Segment Start: DATASET RECORDS

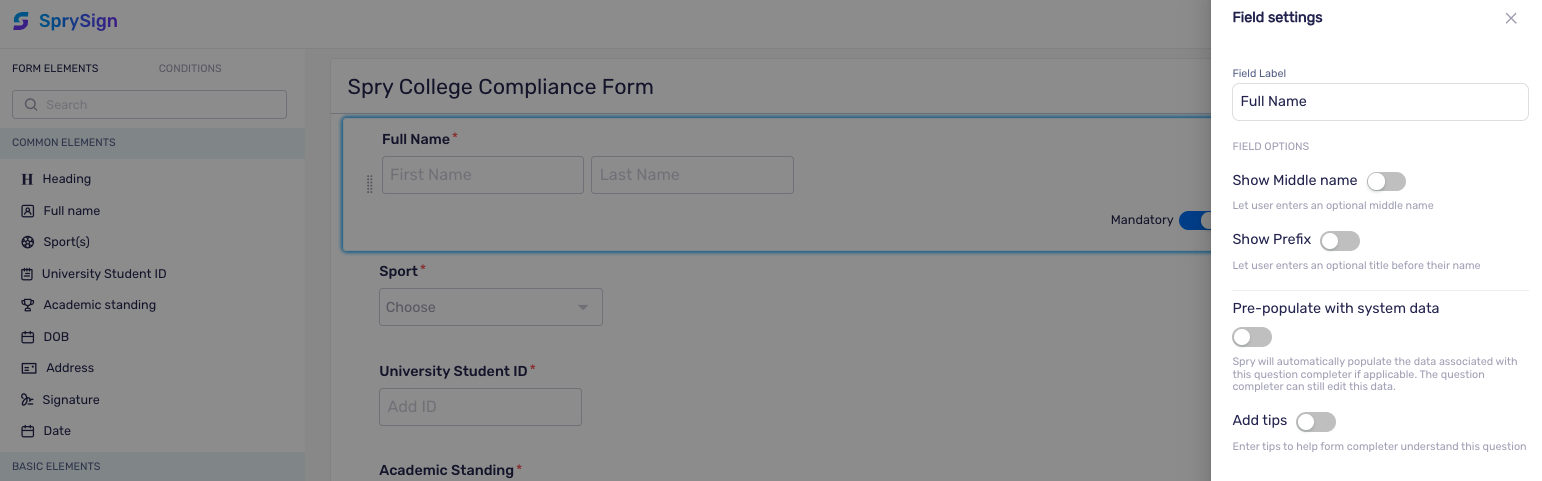This screenshot has height=481, width=1542.
Task: Enable the Show Middle name toggle
Action: 1386,181
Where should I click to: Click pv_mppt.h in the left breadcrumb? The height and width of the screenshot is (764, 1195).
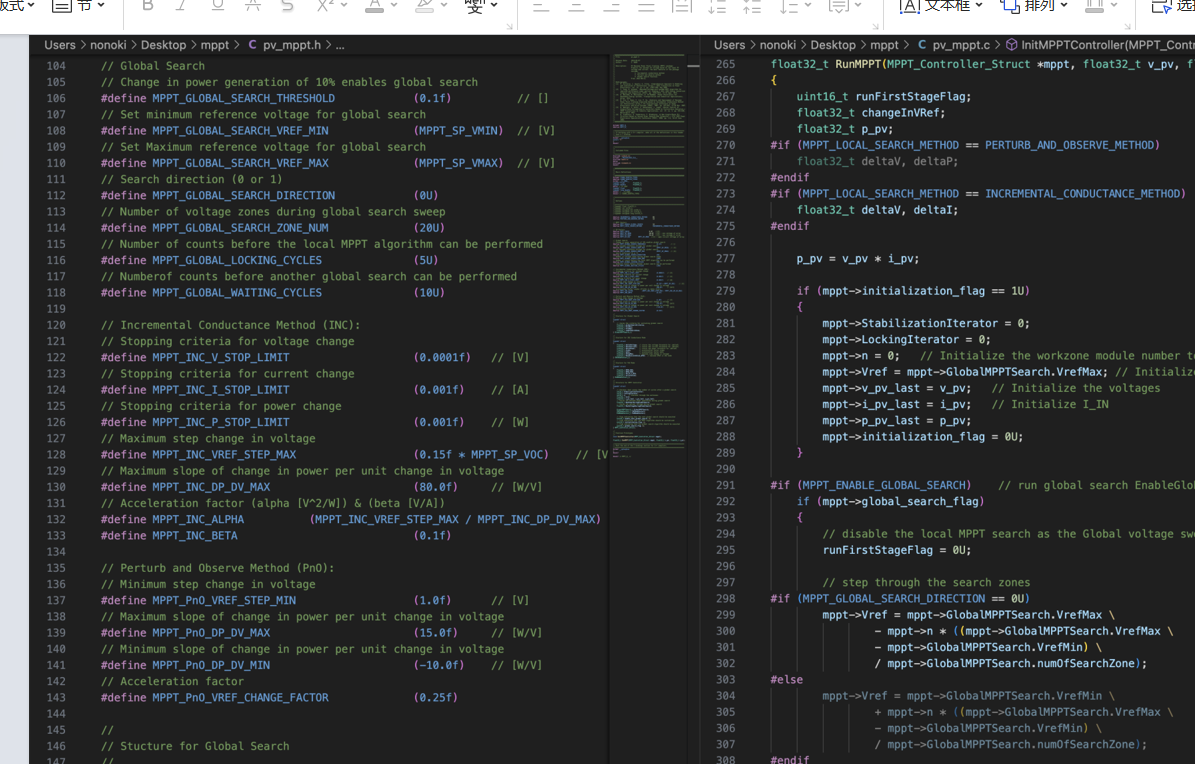292,45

Segment End: DATASET RECORDS

■ AIM OF THE TASK
Exactly reproduce the lines beginning at the one that contains "Where should I" and ending at the final line of the material, with the pictures left out.

■ TASK SOLUTION
Where should I click to: Click pv_mppt.h in the left breadcrumb? The height and width of the screenshot is (764, 1195).
292,45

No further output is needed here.